Plasma assisted nitriding of Ni-based superalloys with various microstructures

Abstract Ni-based superalloys are composed of a matrix with an austenitic face-centered cubic (FCC) crystal structure (γ phase) which is generally strengthened by the presence of a high fraction of ordered FCC precipitates γ′ (Ni 3 (Ti,Al) type) and/or γ″ (Ni 3 Nb type). Plasma assisted nitriding of various Ni-based superalloys, either polycrystals (Haynes®230, Inconel®718, Udimet®720Li, N18) or single crystals (MC2 and MC-NG), presenting from 100 vol.% to 30 vol.% of γ phase, has been performed at moderate temperature (400 °C) to shed light on the specific responses of the different (δ, γ′, γ″) precipitates under nitriding.
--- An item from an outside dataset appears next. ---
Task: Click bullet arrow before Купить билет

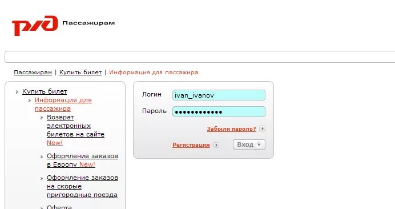Action: coord(17,92)
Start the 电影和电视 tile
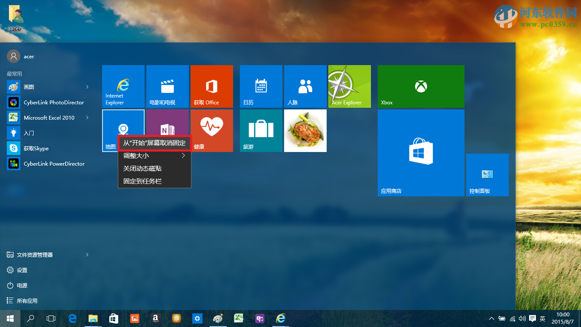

Characterizations by glow discharge optical emission spectroscopy and scanning electron microscopy have evidenced the formation of nitrided layers with thicknesses varying from ~ 1 μm to ~ 8 μm depending on alloys and treatment duration. In all alloys, X-ray diffraction on nitrided samples confirms that the γ phase is nitrided, as in austenitic stainless steels, to form the expanded austenitic FCC phase γ N , a nitrogen insertion solid solution, with a mean concentration of ~ 25 at.% N. CrN nitrides were also identified. The incorporation of nitrogen within the precipitates appeared to depend on the alloy microstructure: for polycrystals, regardless of their proportion, the δ, γ′ or γ″ precipitates seem nitrided in similar proportion than the matrix γ although the exact nature (nitrides or expanded δ, γ′, γ″ phases) of the obtained nitrided phases was not confirmed. On the contrary, in the single crystal MC2, the γ′ precipitates accommodate a much lower nitrogen amount, in the range 3–5 at.%. Whatever the materials, the surface swelling induced by the nitrogen uptake is only relative to the total incorporated nitrogen quantity and is roughly independent on the nature of the nitrided phases.